Wind, waves, code and everything in between...
ASP.NET • C# • HTML5 • JavaScript • AngularJs

Translating with Google Translate without API and C# Code


Some time back I created a data base driven ASP.NET Resource Provider along with some tools that make it easy to edit ASP.NET resources interactively in a Web application. One of the small helper features of the interactive resource admin tool is the ability to do simple translations using both Google Translate and Babelfish.
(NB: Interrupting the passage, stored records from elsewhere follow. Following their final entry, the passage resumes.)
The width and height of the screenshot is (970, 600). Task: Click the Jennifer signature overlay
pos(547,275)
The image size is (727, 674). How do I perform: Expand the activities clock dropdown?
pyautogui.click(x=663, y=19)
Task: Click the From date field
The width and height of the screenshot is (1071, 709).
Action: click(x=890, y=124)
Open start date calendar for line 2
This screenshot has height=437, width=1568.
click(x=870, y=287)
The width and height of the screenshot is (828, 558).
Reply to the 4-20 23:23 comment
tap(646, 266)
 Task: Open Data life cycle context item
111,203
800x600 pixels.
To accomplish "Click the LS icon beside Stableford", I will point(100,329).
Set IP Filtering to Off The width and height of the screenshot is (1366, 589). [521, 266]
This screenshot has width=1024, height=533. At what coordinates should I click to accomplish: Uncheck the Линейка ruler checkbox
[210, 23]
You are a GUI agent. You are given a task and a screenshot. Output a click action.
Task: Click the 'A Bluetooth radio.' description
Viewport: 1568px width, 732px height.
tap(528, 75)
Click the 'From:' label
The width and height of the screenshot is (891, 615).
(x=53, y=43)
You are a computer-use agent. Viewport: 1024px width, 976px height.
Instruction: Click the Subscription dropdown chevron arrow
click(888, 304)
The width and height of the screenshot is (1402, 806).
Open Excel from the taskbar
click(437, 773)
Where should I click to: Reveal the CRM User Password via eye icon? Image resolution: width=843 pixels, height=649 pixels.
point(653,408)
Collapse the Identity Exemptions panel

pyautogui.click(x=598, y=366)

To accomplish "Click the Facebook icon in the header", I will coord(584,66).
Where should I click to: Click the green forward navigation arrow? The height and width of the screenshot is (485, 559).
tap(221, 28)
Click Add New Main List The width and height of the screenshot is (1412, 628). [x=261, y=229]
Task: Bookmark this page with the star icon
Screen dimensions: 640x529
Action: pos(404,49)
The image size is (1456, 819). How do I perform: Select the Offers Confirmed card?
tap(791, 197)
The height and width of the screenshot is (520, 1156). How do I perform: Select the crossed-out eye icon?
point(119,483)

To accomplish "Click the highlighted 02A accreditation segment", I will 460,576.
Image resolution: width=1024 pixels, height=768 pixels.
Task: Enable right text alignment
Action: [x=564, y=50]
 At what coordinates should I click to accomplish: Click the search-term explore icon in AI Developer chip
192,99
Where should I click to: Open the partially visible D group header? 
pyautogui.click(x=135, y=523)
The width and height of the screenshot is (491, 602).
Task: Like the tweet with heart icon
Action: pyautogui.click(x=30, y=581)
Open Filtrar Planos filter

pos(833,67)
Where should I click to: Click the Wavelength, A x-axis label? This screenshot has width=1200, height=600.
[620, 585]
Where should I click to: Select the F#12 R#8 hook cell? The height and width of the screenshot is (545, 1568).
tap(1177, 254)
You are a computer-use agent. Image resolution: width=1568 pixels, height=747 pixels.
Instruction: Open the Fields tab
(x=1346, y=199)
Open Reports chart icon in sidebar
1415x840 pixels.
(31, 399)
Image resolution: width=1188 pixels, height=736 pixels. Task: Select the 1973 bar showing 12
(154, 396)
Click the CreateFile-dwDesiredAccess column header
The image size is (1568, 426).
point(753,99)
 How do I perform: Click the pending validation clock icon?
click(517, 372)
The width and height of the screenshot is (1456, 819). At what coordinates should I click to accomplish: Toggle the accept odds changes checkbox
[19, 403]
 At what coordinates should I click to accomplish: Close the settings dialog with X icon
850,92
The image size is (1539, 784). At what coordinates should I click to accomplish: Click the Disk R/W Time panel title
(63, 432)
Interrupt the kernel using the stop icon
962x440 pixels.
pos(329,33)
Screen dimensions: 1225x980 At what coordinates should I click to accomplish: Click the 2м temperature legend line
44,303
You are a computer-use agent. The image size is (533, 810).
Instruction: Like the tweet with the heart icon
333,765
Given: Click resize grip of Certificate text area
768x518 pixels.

Here's what this looks like in the resource administration form:

LocalizationAdmin

When a resource is displayed, the user can click a Translate button and it will show the current resource text and then lets you set the source and target languages to translate. The Go button fires the translation for both Google and Babelfish and displays them - pressing use then changes the language of the resource to the target language and sets the resource value to the newly translated value. It's a nice and quick way to get a quick translation going.

Ch… Ch… Changes

Originally, both implementations basically did some screen scraping of the interactive Web sites and retrieved translated text out of result HTML. Screen scraping is always kind of an iffy proposition as content can be changed easily, but surprisingly that code worked for many years without fail. Recently however, Google at least changed their input pages to use AJAX callbacks and the page updates no longer worked the same way. End result: The Google translate code was broken.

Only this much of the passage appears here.